Your task:
Extract the rows from the line containing "Identify the location of At" through the line containing "Connections is located", reproducing each line verbatim.

(Dataset excerpt)
*-*-*

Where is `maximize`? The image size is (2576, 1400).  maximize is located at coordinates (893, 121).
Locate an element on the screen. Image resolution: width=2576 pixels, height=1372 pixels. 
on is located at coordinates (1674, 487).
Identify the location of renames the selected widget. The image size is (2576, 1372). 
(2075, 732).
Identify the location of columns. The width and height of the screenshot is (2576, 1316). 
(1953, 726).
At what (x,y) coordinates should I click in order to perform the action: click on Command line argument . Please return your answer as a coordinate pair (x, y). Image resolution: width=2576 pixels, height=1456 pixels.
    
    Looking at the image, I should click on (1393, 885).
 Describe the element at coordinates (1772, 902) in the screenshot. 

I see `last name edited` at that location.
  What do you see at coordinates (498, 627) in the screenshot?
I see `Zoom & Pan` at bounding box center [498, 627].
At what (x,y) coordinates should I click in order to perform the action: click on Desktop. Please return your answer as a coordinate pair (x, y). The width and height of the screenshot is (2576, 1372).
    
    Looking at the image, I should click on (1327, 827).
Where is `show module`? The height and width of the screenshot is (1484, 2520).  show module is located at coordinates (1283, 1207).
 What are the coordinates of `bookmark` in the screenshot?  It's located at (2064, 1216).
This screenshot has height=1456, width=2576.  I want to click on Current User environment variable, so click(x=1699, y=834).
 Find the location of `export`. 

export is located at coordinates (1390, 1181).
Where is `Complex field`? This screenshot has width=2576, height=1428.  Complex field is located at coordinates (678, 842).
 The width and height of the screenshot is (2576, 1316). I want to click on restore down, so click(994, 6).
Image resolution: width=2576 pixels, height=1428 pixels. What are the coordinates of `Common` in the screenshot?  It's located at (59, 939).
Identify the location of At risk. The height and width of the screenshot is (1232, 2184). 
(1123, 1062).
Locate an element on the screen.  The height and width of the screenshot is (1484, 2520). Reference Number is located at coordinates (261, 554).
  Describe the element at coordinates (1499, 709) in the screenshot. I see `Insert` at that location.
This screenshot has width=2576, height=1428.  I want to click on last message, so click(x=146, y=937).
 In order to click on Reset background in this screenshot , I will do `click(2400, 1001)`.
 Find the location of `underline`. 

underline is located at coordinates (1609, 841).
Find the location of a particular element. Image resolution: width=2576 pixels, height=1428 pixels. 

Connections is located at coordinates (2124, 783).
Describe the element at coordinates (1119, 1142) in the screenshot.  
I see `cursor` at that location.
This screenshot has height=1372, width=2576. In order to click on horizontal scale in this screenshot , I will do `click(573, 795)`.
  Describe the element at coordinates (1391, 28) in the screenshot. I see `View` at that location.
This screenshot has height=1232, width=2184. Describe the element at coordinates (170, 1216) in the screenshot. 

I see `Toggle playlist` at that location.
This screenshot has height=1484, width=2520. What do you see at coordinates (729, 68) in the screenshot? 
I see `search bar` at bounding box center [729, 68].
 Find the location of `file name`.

*-*-*

Written response:
Identify the location of At risk. The height and width of the screenshot is (1232, 2184). 
(1123, 1062).
Locate an element on the screen.  The height and width of the screenshot is (1484, 2520). Reference Number is located at coordinates (261, 554).
  Describe the element at coordinates (1499, 709) in the screenshot. I see `Insert` at that location.
This screenshot has width=2576, height=1428.  I want to click on last message, so click(x=146, y=937).
 In order to click on Reset background in this screenshot , I will do `click(2400, 1001)`.
 Find the location of `underline`. 

underline is located at coordinates (1609, 841).
Find the location of a particular element. Image resolution: width=2576 pixels, height=1428 pixels. 

Connections is located at coordinates (2124, 783).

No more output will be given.